Pull out each line of the material below that contains the string "pixel".

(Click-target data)
=======
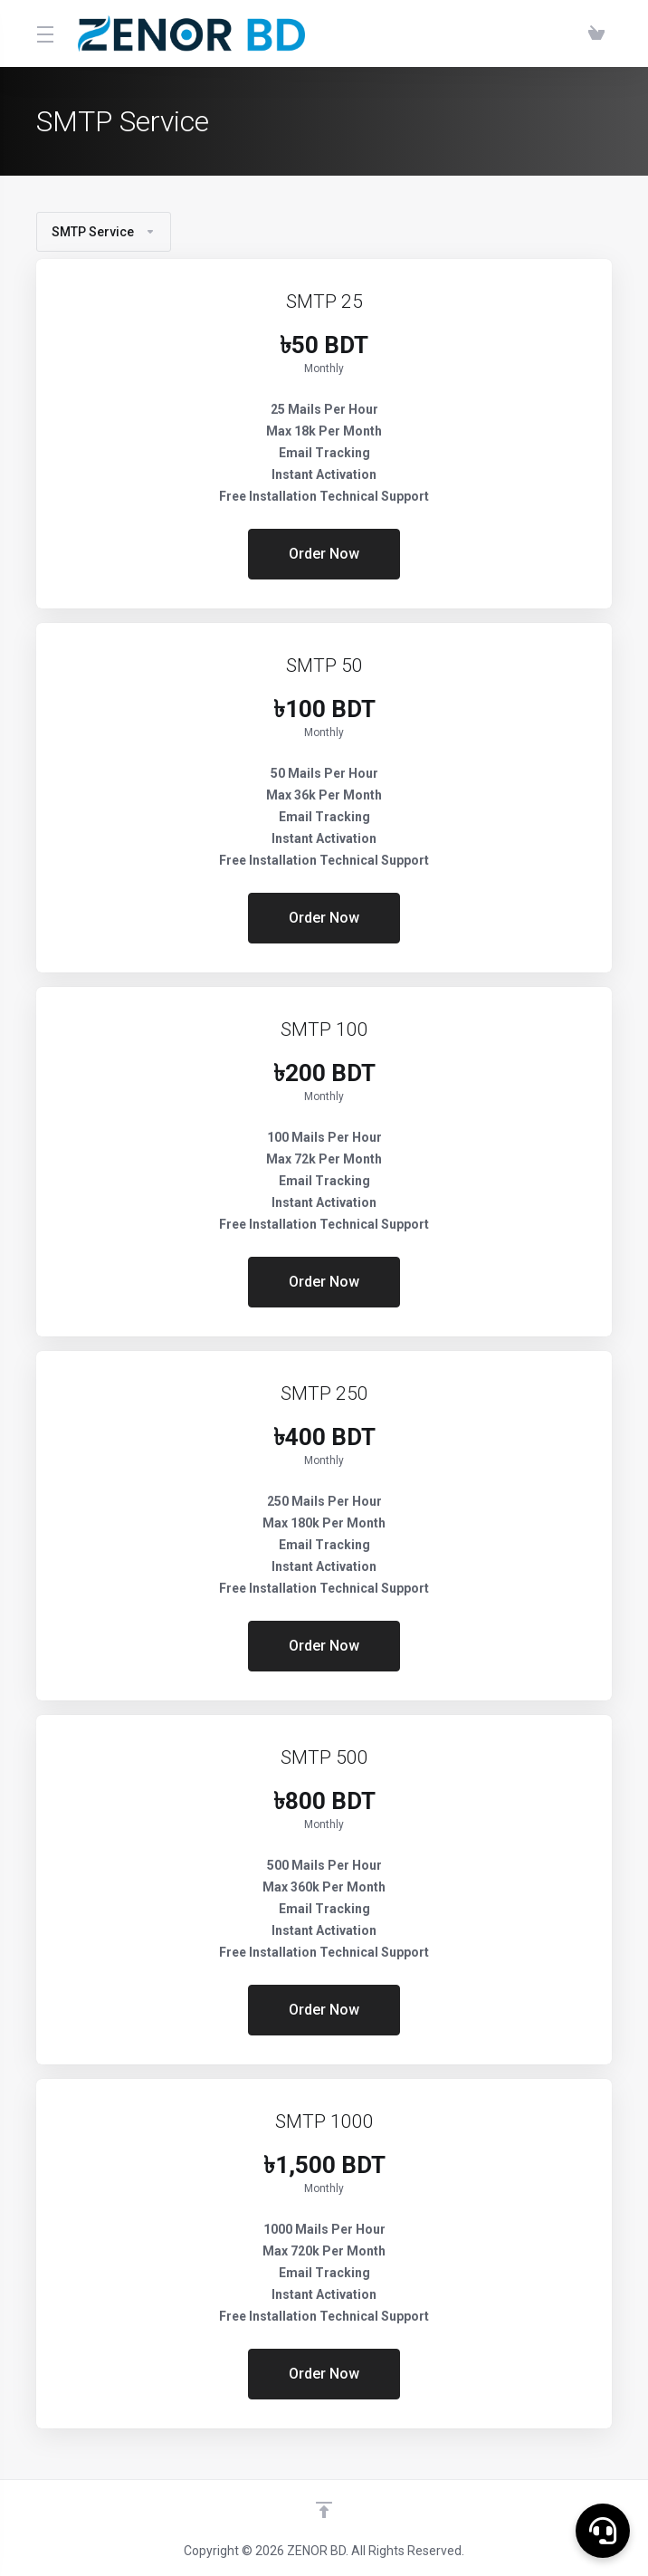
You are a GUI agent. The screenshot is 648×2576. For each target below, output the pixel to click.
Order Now (324, 553)
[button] (603, 2531)
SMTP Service (104, 232)
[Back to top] (324, 2510)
=======
The answer.
You are a GUI agent. The screenshot is 648×2576. For each target below, output the pixel to click.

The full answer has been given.